When I do `lpr abc.txt`, the printer prints out "bdfhjlnprtvxz" - every time.
There is a web interface to this print server and if I look at the print jobs section, I see that it has printed a job of 27 bytes which makes sense because the file is 27 bytes.
The printout is 13 bytes - about half. It looks like it is discarding ever other byte.
What could possibly cause this?
I don't see any kind of configuration in the print server control that would cause this.
Also, when I connect the printer to the parallel port and make the proper change in the /etc/printcap file, all works perfectly.
I don't get it!


----------



## shepper (Mar 11, 2017)

What happens if you do a quick test to see if your printserver supports HP Jetdirect port?
`# nc [I]OKI[/I] 9100 < abc.txt`


----------



## zorb847 (Mar 12, 2017)

I have just done this 
`nc [I]OKI[/I] 9100 < abc.txt`
with same results - every other character not printed.
Seems like communication problem between print server and printer but they are plugged directly into each other.
??? This is no kind of emergency but I am now determined to figure out what is going on.


----------



## shepper (Mar 12, 2017)

What made me think it was a Network problem was that the print job was getting corrupted when sent through the print server.  I looked at the manual for a TLPS110P and it does have a configuration tab under Setup -> Printer where you specify the printer language. I'm thinking that your dot matrix printer is simply a line printer and should take a "raw" text file.

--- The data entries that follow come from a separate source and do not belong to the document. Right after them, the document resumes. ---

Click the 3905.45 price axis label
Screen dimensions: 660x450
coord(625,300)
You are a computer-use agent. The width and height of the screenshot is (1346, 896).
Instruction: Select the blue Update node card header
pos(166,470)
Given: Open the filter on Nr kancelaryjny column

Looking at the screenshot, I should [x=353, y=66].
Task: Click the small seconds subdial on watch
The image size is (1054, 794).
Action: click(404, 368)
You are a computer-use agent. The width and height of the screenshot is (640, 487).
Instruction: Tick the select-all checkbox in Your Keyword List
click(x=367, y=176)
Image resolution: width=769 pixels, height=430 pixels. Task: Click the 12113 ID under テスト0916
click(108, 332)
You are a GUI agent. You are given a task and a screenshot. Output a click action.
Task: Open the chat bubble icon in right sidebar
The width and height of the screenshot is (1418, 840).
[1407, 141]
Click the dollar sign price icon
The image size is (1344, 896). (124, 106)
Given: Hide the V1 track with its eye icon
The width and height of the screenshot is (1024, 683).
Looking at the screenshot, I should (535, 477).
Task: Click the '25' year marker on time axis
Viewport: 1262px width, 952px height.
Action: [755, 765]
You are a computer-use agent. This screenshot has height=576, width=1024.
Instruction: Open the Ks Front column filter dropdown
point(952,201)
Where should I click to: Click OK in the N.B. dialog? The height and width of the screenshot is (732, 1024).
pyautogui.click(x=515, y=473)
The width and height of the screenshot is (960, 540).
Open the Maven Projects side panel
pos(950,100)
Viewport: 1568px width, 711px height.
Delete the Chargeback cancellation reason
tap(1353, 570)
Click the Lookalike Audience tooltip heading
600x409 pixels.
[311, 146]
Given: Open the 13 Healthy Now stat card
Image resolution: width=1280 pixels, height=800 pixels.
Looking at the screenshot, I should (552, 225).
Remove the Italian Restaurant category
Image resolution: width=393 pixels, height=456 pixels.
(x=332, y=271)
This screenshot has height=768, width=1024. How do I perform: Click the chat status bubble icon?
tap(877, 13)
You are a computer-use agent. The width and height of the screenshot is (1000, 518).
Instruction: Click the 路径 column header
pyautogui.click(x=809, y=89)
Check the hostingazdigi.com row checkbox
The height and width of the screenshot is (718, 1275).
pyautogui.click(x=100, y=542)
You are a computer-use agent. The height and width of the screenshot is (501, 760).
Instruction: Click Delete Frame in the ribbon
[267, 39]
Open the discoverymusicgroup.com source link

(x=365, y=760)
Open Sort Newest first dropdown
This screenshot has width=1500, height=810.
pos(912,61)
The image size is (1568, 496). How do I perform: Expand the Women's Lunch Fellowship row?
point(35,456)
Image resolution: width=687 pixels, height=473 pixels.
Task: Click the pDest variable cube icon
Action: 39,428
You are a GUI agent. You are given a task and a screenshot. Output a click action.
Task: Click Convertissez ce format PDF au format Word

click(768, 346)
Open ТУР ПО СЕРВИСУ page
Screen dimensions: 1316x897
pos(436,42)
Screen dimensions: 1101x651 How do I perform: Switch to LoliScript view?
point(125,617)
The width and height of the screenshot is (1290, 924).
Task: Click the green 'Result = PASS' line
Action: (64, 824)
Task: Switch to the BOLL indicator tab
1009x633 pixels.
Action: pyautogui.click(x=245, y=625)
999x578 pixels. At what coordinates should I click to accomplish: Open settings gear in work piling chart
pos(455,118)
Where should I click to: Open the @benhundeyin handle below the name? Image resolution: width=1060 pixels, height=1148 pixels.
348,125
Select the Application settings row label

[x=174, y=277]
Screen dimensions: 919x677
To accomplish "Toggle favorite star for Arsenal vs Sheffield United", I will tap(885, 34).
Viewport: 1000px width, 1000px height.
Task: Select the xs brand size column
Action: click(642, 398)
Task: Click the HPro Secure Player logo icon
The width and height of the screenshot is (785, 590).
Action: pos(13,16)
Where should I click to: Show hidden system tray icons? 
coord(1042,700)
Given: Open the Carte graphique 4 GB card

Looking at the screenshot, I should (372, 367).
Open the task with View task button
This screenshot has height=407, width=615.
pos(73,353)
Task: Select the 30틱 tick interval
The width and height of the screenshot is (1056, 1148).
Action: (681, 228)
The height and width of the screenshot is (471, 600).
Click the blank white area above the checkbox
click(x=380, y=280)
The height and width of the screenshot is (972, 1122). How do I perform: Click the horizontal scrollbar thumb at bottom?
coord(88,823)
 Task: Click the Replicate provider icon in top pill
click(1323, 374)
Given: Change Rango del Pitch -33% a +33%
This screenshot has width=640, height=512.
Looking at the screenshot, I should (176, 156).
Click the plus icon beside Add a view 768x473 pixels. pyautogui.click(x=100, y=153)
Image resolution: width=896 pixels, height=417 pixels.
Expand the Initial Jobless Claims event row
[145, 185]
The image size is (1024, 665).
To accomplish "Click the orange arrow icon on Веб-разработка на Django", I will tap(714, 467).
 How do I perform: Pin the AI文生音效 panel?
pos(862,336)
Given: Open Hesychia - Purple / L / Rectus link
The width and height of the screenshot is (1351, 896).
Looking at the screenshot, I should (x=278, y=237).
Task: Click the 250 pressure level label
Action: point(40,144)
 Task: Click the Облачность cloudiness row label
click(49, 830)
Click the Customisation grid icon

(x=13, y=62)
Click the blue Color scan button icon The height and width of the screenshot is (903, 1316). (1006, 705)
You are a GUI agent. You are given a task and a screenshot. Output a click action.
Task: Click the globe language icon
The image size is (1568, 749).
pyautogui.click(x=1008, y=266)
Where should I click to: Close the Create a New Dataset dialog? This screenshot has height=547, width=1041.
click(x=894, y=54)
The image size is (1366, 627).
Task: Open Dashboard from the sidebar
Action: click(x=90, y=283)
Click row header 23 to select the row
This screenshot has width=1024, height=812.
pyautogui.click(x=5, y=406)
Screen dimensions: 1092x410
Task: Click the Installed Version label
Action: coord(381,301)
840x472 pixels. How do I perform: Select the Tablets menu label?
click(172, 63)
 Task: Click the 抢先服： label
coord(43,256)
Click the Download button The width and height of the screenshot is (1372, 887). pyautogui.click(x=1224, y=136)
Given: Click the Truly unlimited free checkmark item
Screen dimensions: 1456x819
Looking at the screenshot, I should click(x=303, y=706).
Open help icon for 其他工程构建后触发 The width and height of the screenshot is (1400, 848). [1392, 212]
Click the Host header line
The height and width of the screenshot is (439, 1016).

The other thing I saw was that this vintage of printer had DIP switches and that they needed to match the input.  Otherwise I'm out of ideas.


----------



## wblock@ (Mar 12, 2017)

That's an Okidata impact printer connected by parallel port to the print server?  I've dealt with those.  There is some weird interface or timing issue.  At the time, I had to change either a DIP switch setting on the printer or something on the print server to get it to work properly.  Dim memory suggests it was something to do with the timing while the print head was seeking back to the beginning of a line, and allowing extra delay at the end of line fixed it.  This was something like ten years back, so the printer and configuration are long gone.


----------



## zorb847 (Mar 13, 2017)

If anyone is interested, I was able to fix it

There are dip switches inside printer but made no difference.
There is a config.txt file on the print server that I was able to tftp to.
Then <get> and there is a line that says <PrinterMode> which was set to fast and I changed it to normal.
Then <put> back

config.txt

01 BoxName      : OKI
02 BoxVersion   : 8.03 (fixed)
03 BoxNodeID    : 30-B5-C2-DC-75-77 (fixed)
04 DHCP/BOOTP   : ON
05 BoxIPAddress : 192.168.1.3
06 Gateway      : 192.168.1.1
07 SubnetMask   : 255.255.255.0
08 NetWare      : Disable
09 PrinterMode  : Normal (Fast, Normal, Slow) <<<<<changed from Fast to Normal
10 Printer1Name : lp1 (fixed)

Now works fine
Thanks shepper and wblock for your posts


----------



## shepper (Mar 13, 2017)

Strong work and more importantly, you documented the solution


----------